Extract from How to Have a Magnificent Midlife Crisis by Kate Muir
Chapter: Divorce, the Moneypause and the Couplepause
‘I love my husband, but sometimes I watch him through the prongs of my dinner fork and imagine him in jail.’
That anonymous comment perfectly expresses the frustration – and love – that many of us struggle with in a decades-old marriage or relationship. Which way will it tip for each person? Will the future hold acquiescence or anarchy? What if you no longer want to be half of a couple, but your whole self instead? What if your time together just happens to be up? Some people grow together with their partners, some grow out of their partners, and others grow up and find their partners. We need to look at the Spaghetti Junction of midlife relationships, menopause, mothering and labour – and consider ways not to crash the car.
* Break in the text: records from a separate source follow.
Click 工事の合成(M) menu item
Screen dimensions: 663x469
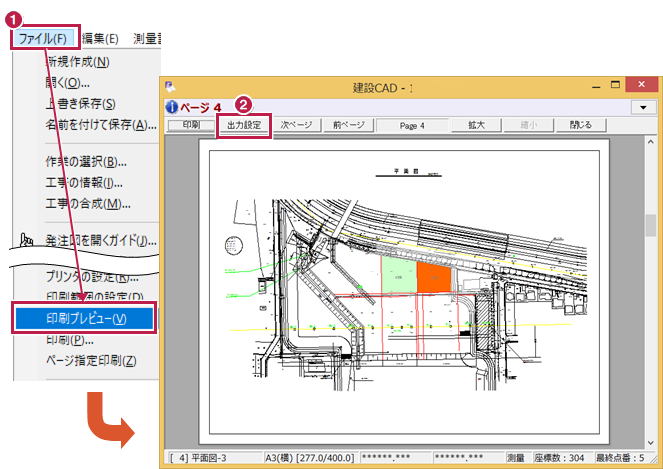click(x=88, y=204)
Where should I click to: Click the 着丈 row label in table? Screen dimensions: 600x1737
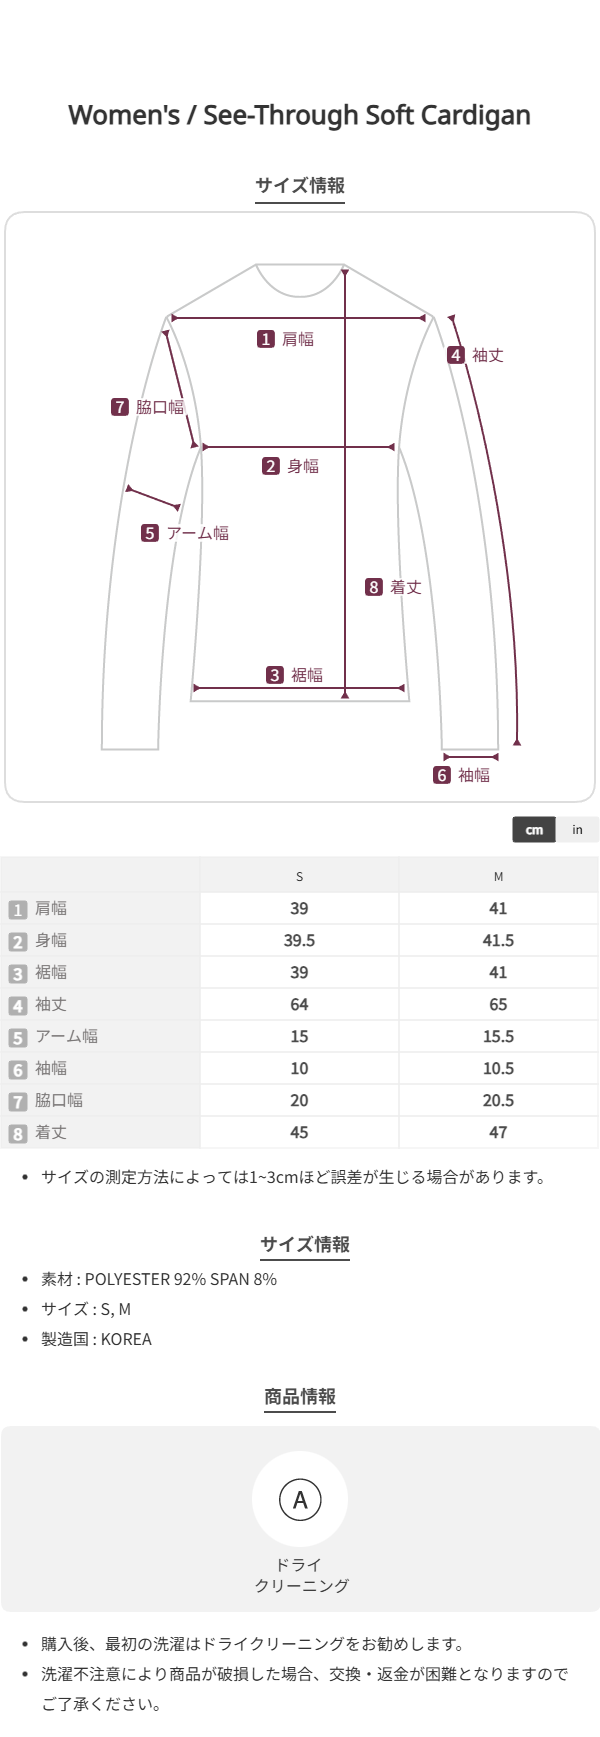pos(51,1133)
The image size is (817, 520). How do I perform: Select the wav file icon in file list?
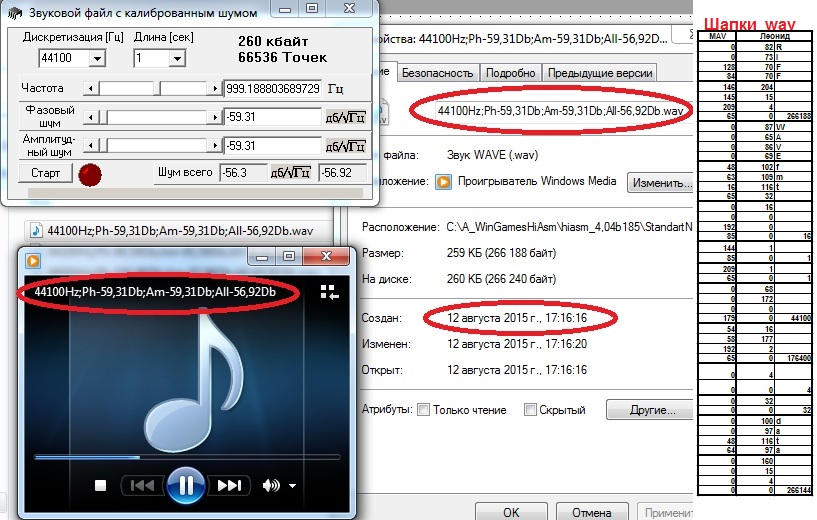(35, 230)
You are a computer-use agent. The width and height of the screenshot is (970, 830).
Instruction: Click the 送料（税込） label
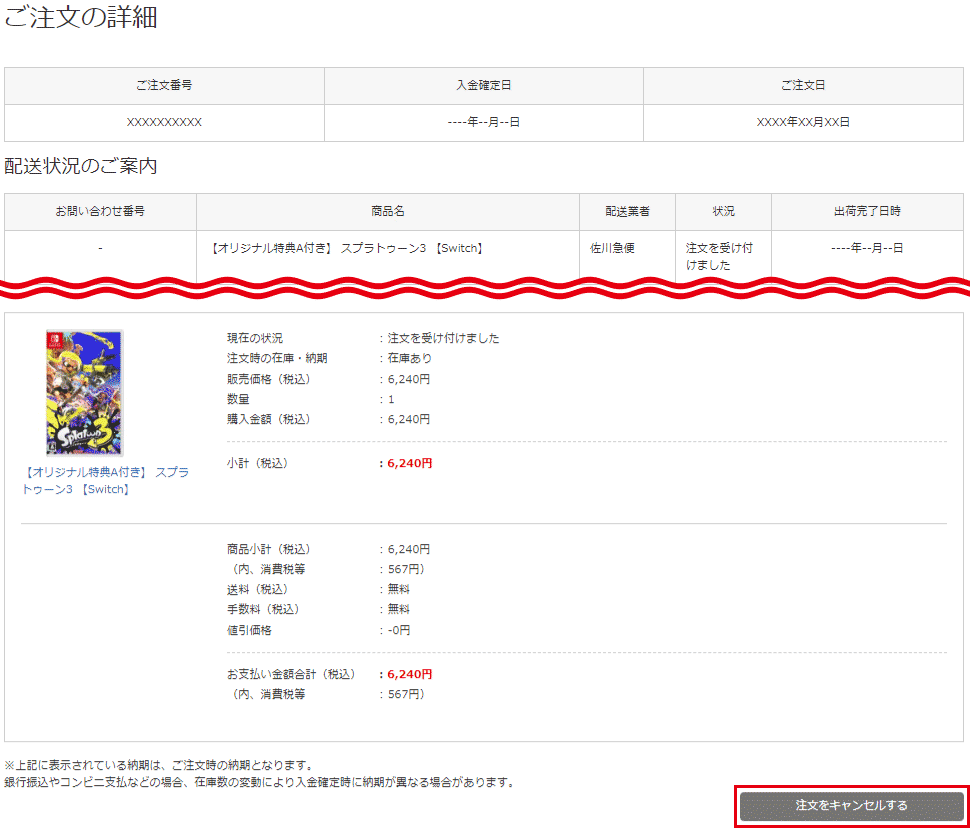(x=257, y=589)
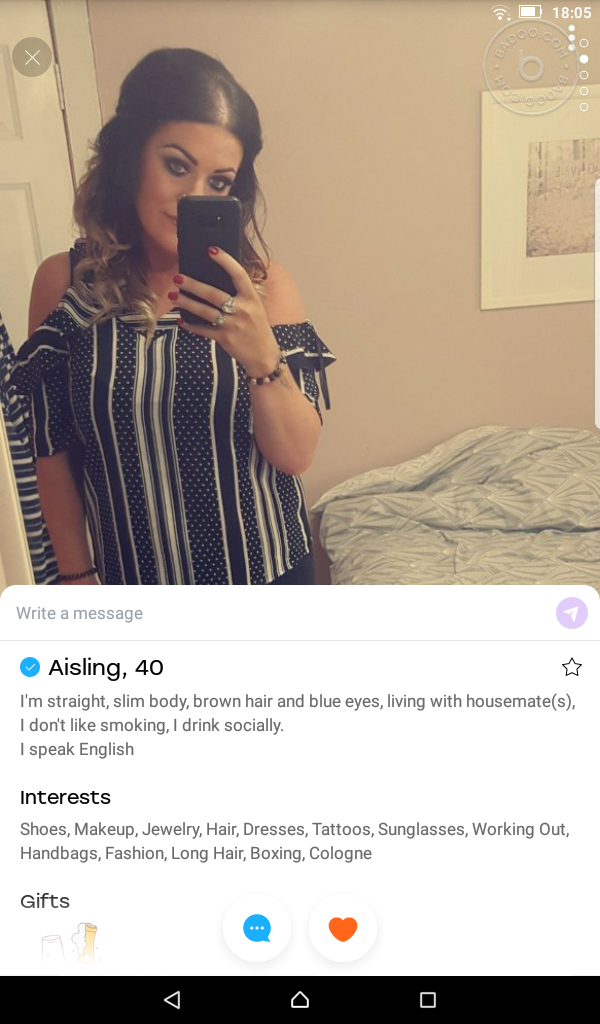The image size is (600, 1024).
Task: Open Android recent apps square
Action: [x=428, y=999]
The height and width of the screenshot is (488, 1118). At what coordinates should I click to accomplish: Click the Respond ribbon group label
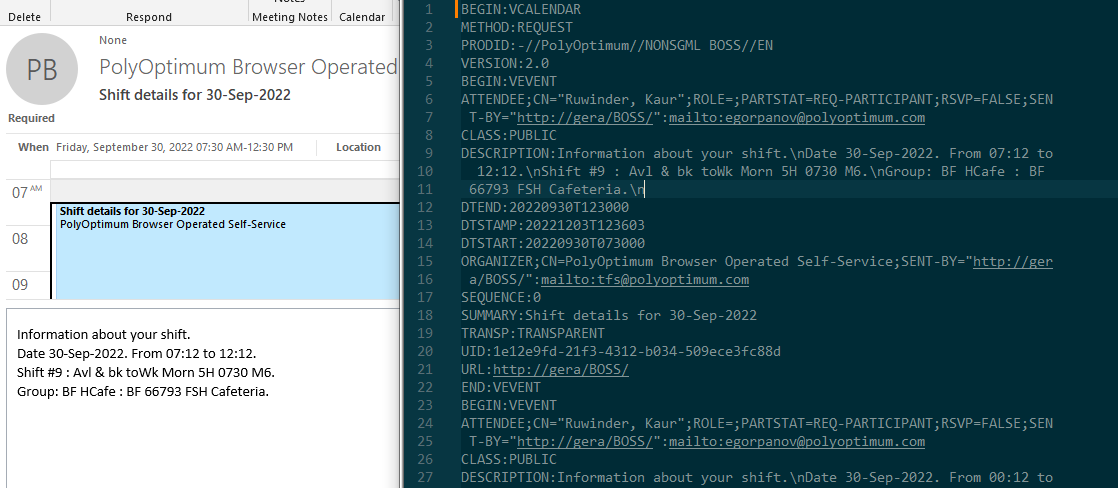point(149,17)
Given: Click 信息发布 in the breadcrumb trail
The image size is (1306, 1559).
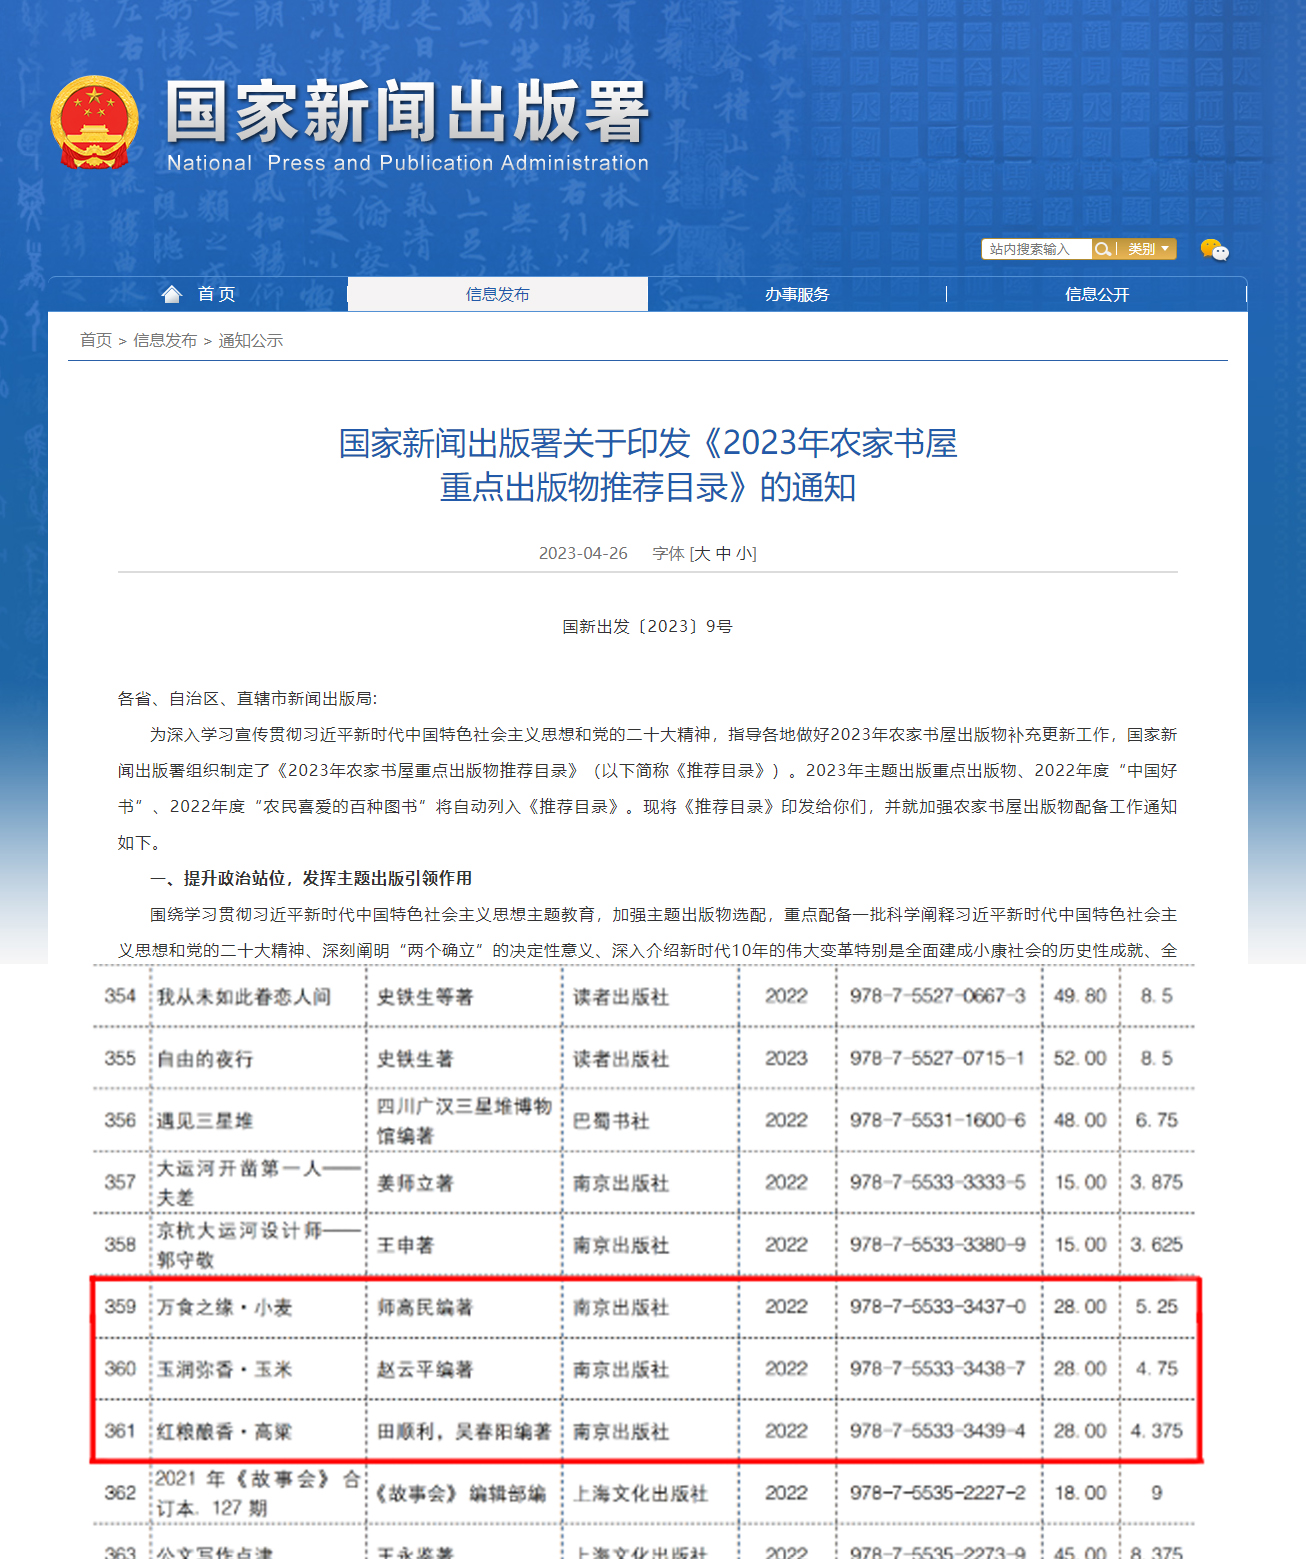Looking at the screenshot, I should (x=165, y=341).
We know about the unpredictability of menopause’s dastardly little sister, perimenopause, and how hormones don’t just drain away in your forties, but behave badly and unpredictably before finally leaving at the average age of 51. The calming hormone progesterone goes on strike, ramping up anxiety and anger, and mood-enhancing estrogen leaps and plunges by the day or week, creating a dangerous combination of sexy highs for some, and miserable lows, all of which increase the likelihood of arguments, affairs and separation, especially if the cracks were already there. Not surprisingly, the average age of divorce for a woman in the UK is 44, right in perimenopause central.
That could also be due to The Rage, during which perimenopausal irritation boils up into volcanic anger, usually directed at family or colleagues, often when they are committing such heinous acts as eating crisps loudly. This anger is not easy to live with for everyone else because it can be sudden and apparently unreasonable. These are the items I threw, in my forties, when I was dealing with three children, a sick mother, a dog, and a full-time job at The Times. Over a couple of years, the following ended up hitting the kitchen wall: blue poster paint, broccoli, a butternut squash, a full butter dish, and a copy of Nigella Christmas. No one was injured, I cleaned up the mess (the bits of broken china in the butter were particularly trying), tension was released, and everyone felt better and behaved better afterwards.
Previously I had never shown signs of a volatile temper, and I don’t have one now, probably because I’m on calming HRT, but I share this with you as a window onto the fact things change in midlife – we change in midlife – and that has a profound impact on our relationships.
In both heterosexual and same-sex relationships, midlife brings a devastating combination of factors: many women have lowered libido, or don’t want to have now-painful penetrative sex (and don’t know about rejuvenating vaginal estrogen), so that can result in rejection and anger issues, often on both sides – or worse.
Of course, some couples decide at this midlife stage that sex is one thing and their long relationship and companionship quite another, and they can hold those two points of view simultaneously. Midlife is a time when couples’ libidos become out of sync, be it decreased sex drive, or the perimenopausal sex surge, or lowered testosterone and erectile dysfunction. Or there’s the sheer boredom. ‘Suddenly they are not satisfied with the sex that they are having. And they want to work on it and demand more, and their partner finds it shocking or upsetting on some level,’ said couples psychotherapist Dr Kalanit Ben-Ari.
There are other reasons for having an affair; obviously falling passionately in love is a good one, but some women just want to be seen again. ‘They like someone that sees them as a sexual being. It’s an identity issue: women are often looking for something in themselves, whereas – and it’s a bit of a cliché – I have sometimes found for men that affairs are often with people who admire them, look up to them.’
The hormonal and physical changes of menopause also often intersect with a particularly challenging set of life circumstances that put a lot of strain on a relationship as each partner has to reconfigure their role, and the pitfalls of inequality and resentment can be hard to avoid. As we start to have children slightly later in life, the triangular rack of mothering, perimenopause and career can stretch a person, and a marriage, to breaking point. The magnificent Margaret Atwood, author of The Handmaid’s Tale, once defined menopause as ‘a pause while you reconsider men’ – and that’s not merely as lovers, but part of your shared enterprise of work and family.